## Dataset records
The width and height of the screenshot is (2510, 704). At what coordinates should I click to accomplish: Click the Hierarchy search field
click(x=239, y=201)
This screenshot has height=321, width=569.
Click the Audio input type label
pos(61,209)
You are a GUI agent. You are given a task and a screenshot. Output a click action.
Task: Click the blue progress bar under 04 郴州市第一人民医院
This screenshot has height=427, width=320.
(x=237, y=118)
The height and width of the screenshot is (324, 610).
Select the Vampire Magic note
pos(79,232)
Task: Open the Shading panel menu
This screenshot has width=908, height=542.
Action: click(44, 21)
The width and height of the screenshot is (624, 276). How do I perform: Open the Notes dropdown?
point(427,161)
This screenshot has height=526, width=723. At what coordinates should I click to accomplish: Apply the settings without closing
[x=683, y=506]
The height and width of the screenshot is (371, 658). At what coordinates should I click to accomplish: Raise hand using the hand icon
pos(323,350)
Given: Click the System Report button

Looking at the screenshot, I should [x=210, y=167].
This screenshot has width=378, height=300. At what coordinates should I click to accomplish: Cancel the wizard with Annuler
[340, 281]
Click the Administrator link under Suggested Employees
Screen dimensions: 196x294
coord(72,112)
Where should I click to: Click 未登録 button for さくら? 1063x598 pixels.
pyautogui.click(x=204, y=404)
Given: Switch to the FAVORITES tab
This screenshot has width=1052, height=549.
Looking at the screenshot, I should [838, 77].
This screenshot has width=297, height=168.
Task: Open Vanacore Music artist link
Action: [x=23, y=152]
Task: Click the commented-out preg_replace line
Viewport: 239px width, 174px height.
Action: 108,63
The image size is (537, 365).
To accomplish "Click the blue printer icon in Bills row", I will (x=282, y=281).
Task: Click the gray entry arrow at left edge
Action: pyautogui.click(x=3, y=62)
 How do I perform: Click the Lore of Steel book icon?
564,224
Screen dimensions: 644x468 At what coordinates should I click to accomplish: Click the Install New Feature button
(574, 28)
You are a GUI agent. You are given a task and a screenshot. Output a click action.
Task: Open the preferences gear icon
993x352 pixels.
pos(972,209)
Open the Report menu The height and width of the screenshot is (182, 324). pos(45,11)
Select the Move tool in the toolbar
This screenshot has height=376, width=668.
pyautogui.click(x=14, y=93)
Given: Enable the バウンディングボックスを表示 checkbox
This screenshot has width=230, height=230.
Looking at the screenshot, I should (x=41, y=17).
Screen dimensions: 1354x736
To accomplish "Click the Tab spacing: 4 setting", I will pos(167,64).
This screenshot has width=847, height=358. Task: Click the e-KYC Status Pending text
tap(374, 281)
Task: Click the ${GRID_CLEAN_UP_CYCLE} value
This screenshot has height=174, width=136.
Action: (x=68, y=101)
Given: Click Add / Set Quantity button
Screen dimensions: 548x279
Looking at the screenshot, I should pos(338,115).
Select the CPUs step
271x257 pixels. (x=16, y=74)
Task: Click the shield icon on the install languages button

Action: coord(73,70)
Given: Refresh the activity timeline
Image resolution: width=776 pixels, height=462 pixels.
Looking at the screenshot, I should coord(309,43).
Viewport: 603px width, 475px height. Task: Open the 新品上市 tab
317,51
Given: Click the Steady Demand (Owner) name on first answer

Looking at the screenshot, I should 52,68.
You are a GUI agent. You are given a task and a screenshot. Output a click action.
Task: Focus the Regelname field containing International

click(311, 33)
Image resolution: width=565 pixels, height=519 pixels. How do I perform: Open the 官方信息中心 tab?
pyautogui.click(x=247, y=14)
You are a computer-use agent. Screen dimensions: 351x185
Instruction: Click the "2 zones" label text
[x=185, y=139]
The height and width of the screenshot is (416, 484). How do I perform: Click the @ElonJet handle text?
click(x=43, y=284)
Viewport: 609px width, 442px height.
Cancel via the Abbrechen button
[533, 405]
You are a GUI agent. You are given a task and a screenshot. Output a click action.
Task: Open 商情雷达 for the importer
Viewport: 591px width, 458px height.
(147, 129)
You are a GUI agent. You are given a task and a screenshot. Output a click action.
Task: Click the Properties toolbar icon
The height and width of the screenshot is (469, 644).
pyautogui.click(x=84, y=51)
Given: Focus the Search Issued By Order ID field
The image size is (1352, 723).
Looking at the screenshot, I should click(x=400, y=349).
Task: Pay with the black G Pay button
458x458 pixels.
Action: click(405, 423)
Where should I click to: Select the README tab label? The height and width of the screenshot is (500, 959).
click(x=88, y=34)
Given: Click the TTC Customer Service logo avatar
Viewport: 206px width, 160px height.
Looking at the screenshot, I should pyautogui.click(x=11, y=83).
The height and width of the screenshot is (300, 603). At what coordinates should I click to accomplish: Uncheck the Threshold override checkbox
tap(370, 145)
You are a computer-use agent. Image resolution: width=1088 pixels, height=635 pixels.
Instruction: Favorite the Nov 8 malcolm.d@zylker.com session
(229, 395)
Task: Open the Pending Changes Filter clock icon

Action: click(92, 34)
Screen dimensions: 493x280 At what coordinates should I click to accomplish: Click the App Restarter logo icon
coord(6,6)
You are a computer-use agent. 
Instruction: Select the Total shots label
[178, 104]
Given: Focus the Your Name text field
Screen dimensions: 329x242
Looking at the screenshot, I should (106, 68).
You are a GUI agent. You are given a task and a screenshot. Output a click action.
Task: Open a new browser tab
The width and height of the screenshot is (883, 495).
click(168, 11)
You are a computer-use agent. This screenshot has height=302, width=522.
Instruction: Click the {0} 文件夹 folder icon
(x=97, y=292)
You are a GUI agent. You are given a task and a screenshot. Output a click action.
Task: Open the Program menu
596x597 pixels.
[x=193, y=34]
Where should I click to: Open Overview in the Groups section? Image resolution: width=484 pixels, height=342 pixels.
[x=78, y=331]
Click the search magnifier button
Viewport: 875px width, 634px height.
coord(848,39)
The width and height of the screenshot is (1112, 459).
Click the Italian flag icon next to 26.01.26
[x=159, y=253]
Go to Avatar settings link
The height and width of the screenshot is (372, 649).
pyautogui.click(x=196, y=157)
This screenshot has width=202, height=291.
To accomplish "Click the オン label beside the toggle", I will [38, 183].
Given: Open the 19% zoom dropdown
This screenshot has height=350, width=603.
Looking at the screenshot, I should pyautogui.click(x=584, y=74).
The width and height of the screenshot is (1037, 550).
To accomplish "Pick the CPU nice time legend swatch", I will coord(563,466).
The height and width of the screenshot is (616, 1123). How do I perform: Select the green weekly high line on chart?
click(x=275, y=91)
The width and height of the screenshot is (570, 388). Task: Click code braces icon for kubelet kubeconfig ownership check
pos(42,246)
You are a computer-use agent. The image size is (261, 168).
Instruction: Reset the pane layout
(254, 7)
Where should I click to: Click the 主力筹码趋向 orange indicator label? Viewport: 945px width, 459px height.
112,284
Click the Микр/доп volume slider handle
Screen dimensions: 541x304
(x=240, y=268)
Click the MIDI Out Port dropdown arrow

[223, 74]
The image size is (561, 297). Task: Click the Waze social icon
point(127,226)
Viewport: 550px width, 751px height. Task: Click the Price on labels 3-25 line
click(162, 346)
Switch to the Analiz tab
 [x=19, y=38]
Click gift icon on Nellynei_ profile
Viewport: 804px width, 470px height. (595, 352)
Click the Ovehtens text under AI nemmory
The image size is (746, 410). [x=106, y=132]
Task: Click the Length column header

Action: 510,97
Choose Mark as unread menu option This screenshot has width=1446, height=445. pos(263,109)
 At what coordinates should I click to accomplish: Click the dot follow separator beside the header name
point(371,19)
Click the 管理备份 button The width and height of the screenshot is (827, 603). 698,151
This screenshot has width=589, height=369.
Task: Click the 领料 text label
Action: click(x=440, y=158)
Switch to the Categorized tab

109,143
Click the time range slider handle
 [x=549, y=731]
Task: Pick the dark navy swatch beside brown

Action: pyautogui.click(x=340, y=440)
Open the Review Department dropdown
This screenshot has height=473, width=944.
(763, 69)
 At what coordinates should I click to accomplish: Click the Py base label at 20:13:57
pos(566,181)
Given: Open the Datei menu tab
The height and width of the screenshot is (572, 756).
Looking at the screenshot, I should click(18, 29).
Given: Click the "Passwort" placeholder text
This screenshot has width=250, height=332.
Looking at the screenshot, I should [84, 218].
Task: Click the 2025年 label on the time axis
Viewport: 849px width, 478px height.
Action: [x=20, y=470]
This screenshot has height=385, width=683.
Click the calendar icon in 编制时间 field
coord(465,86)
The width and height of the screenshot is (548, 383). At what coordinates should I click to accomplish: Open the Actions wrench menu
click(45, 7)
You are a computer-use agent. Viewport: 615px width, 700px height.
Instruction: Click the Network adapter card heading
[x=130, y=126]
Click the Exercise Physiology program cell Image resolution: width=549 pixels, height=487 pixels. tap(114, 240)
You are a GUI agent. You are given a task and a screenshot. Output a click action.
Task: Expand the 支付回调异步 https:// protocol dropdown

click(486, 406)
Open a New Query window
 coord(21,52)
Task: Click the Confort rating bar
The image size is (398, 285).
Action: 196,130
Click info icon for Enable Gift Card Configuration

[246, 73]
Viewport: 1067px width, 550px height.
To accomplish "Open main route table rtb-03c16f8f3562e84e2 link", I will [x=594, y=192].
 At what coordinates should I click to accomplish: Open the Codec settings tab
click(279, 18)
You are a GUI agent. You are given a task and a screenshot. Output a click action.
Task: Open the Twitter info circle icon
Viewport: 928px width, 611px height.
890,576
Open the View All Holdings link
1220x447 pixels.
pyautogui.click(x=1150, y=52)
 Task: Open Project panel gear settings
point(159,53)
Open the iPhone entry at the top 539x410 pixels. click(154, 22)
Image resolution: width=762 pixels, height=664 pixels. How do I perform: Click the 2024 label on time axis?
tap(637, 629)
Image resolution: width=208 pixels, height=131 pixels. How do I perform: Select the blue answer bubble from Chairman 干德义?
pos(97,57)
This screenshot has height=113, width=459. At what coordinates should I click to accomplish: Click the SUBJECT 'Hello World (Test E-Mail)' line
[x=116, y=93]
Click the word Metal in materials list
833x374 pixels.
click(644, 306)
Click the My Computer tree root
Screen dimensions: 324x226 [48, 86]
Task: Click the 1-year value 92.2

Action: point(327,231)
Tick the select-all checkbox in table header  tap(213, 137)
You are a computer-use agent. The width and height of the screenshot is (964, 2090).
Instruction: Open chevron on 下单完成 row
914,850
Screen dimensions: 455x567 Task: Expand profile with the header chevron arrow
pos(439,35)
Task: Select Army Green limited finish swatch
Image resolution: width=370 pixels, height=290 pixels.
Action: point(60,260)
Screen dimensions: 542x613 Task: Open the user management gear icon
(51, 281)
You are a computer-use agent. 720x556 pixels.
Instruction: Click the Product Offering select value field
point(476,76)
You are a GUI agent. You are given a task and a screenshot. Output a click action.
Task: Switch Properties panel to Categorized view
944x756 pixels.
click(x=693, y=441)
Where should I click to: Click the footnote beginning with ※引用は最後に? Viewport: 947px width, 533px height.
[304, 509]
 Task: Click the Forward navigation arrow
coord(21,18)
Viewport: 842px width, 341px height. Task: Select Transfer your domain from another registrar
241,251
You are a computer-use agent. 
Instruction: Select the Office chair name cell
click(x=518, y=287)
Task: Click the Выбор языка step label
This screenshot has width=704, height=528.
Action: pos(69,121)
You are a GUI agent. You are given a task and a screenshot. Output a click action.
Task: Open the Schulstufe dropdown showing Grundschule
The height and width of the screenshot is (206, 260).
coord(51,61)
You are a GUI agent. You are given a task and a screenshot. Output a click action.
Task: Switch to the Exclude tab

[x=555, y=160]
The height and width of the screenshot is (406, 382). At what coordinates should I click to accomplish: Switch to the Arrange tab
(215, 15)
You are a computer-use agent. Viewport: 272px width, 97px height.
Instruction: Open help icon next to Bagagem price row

## Assignment
Determine the number of lines in the records that contain the word "table", and provide that number alone.

## Final answer
2